A debt agreement is effectively a legal contract between you and your financial institutions which constitutes Part IX of the Bankruptcy Act 1966. Under this agreement, your creditors allow you to pay back a sum of money that you can afford, over an arranged period of time, to settle your debts.
It’s important to note, however, that entering a debt agreement is an ‘act of bankruptcy’ and has long-term financial implications which may have a bearing on your capacity to acquire credit in the future. Consequently, it’s strongly recommended that people seek independent financial advice before making this decision to make sure this is the best option for their financial circumstances and they clearly recognise the implications of such agreements.
Prior to entering a debt agreement
There are a number of things one should take into consideration before entering into a debt agreement. Speaking to your lenders about your financial situation is always the first step you should take to try to settle your debts outside of a debt agreement. Have you talked with your financial institutions and asked them for extra time to settle your debt? Have you already tried to discuss a repayment plan or a smaller payment to repay your debt?
What kinds of debts are included in debt agreements?
Debt agreements are designed to help low income earners who are not able to pay unsecured debts. Not all types of debt are covered in debt agreements, such as the following:
- Secured debt – such as home mortgages where the property can be sold to recover money
- Joint debt – if you have a joint debt with your partner, lenders can demand that your partner repays the full amount if you’re unable to
- Foreign debt
- Other debts – for instance debts incurred by child support, student HECS debts, court fines, and fraud
Are you eligible to enter a debt agreement?
To figure out if you are eligible, just visit the Australian Financial Security Authority’s (AFSA) website (https://www.afsa.gov.au/insolvency/i-cant-pay-my-debts/am-i-eligible-debt-agreement).

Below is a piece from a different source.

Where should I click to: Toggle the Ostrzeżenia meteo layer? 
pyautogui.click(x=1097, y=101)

If you determine that a debt agreement is the best alternative for you, a debt agreement administrator will assist you with your debt agreement proposals, based upon what you can afford, and deliver this proposal to each of your financial institutions. If your lenders accept the terms of your agreement, then your debt agreement will start, for instance, paying 90% of your debts to creditors over a 3-year time period.

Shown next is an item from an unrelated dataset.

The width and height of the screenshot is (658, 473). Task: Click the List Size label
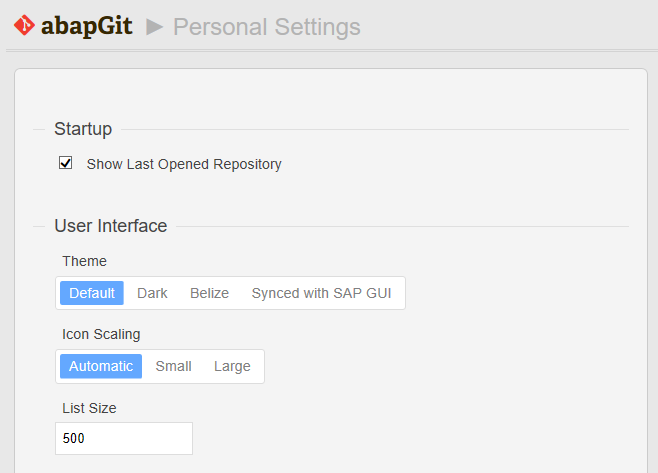[89, 408]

Downsides of debt agreements
As mentioned earlier, debt agreements are an ‘act of bankruptcy’ and consequently there are serious repercussions one must consider.
- If your financial institutions refuse your debt agreement proposal, they can make an application to the courts for involuntary bankruptcy
- Your name will appear on the National Personal Insolvency Index (NPII) for 5 years from the date of your agreement, or 2 years after the end date, whichever is later
- Your debt agreement will be noted on your credit report for up to five years, or longer in some circumstances
- You are legally required to alert a new financial institution of your debt agreement when obtaining a loan over $5,703.
- If you own a business trading under another name, you are legally obliged to disclose your debt agreement to anyone who deals with your firm.
- If your job belongs to a regulated profession or a position of trust, it may affect your employment.
Select your debt agreement administrator cautiously.
Debt agreement administrators play an integral role in the success of your debt agreement, so always go with an administrator that is registered with AFSA’s list of registered debt agreement administrators. Fees also vary widely between administrators, so always look into the payment terms before making any decisions.
If you’re still unclear if a debt agreement is the right alternative for you, speak with Bankruptcy Experts Wangaratta on 1300 795 575 who can give you the right advice, the first time. To learn more, visit www.bankruptcyexpertswangaratta.com.au.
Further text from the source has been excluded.